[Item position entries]
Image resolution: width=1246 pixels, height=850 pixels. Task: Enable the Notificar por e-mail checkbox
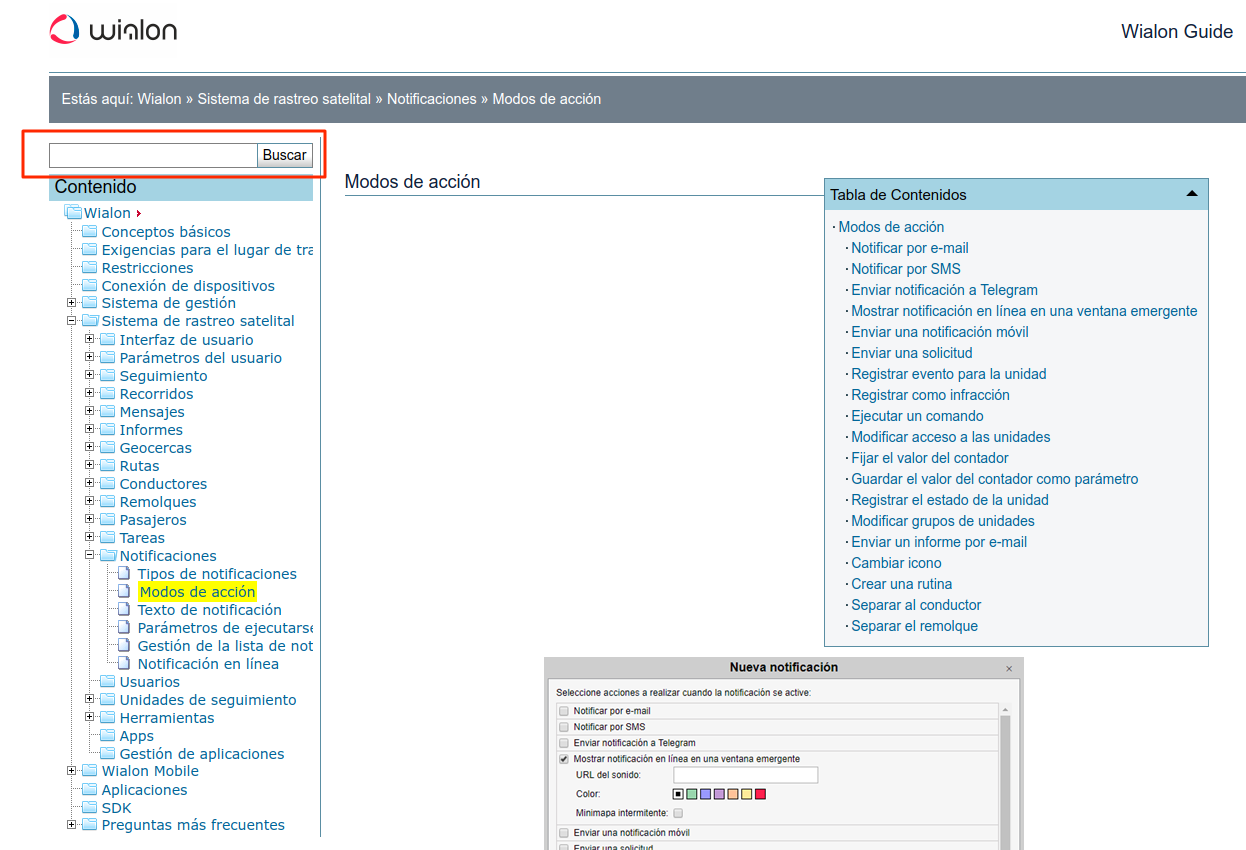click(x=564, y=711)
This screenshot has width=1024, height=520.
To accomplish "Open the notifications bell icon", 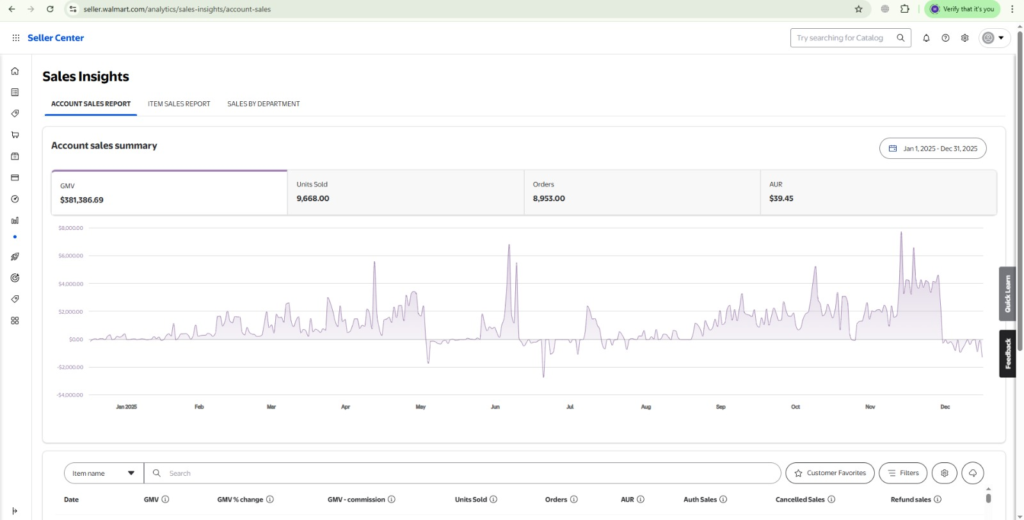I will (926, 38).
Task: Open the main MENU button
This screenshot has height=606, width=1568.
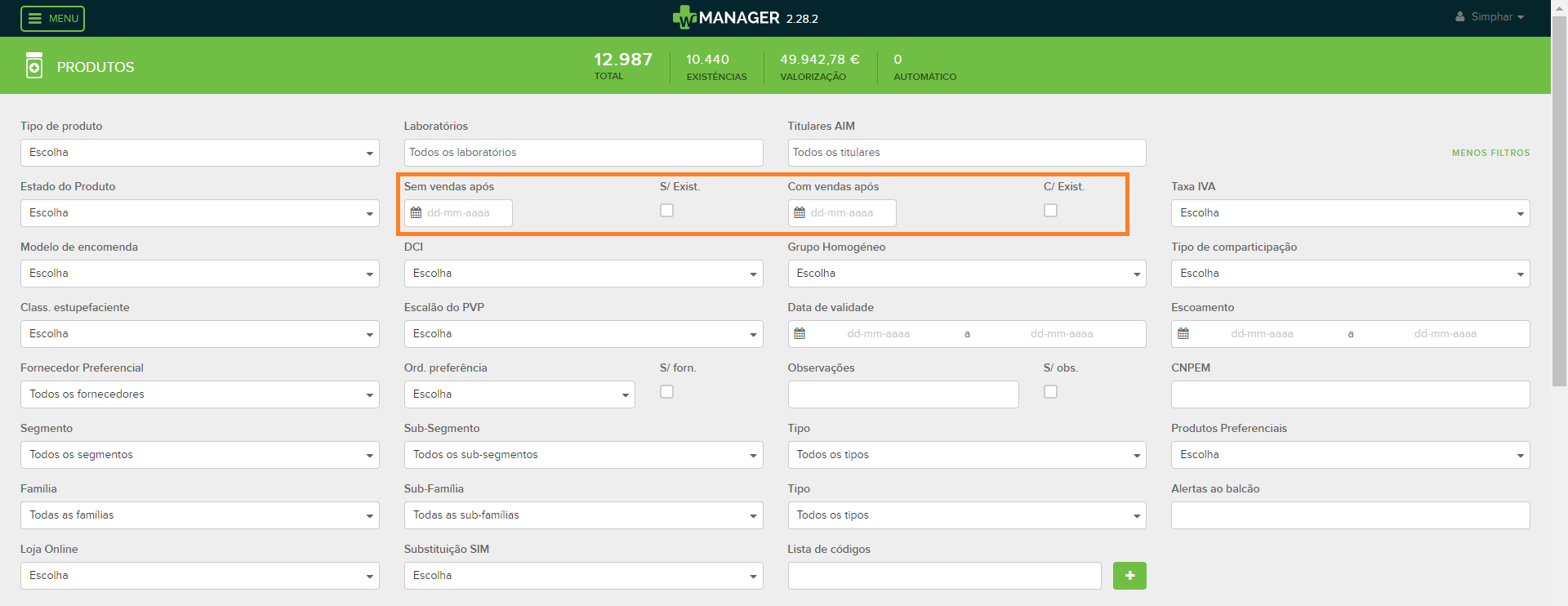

EXERCISE OBJECTIVE: Copy out the rows from the line containing "Task: Open the main MENU button" through the last row, leaving out the pictures.

ANSWER TO THE PROBLEM:
Task: Open the main MENU button
This screenshot has height=606, width=1568.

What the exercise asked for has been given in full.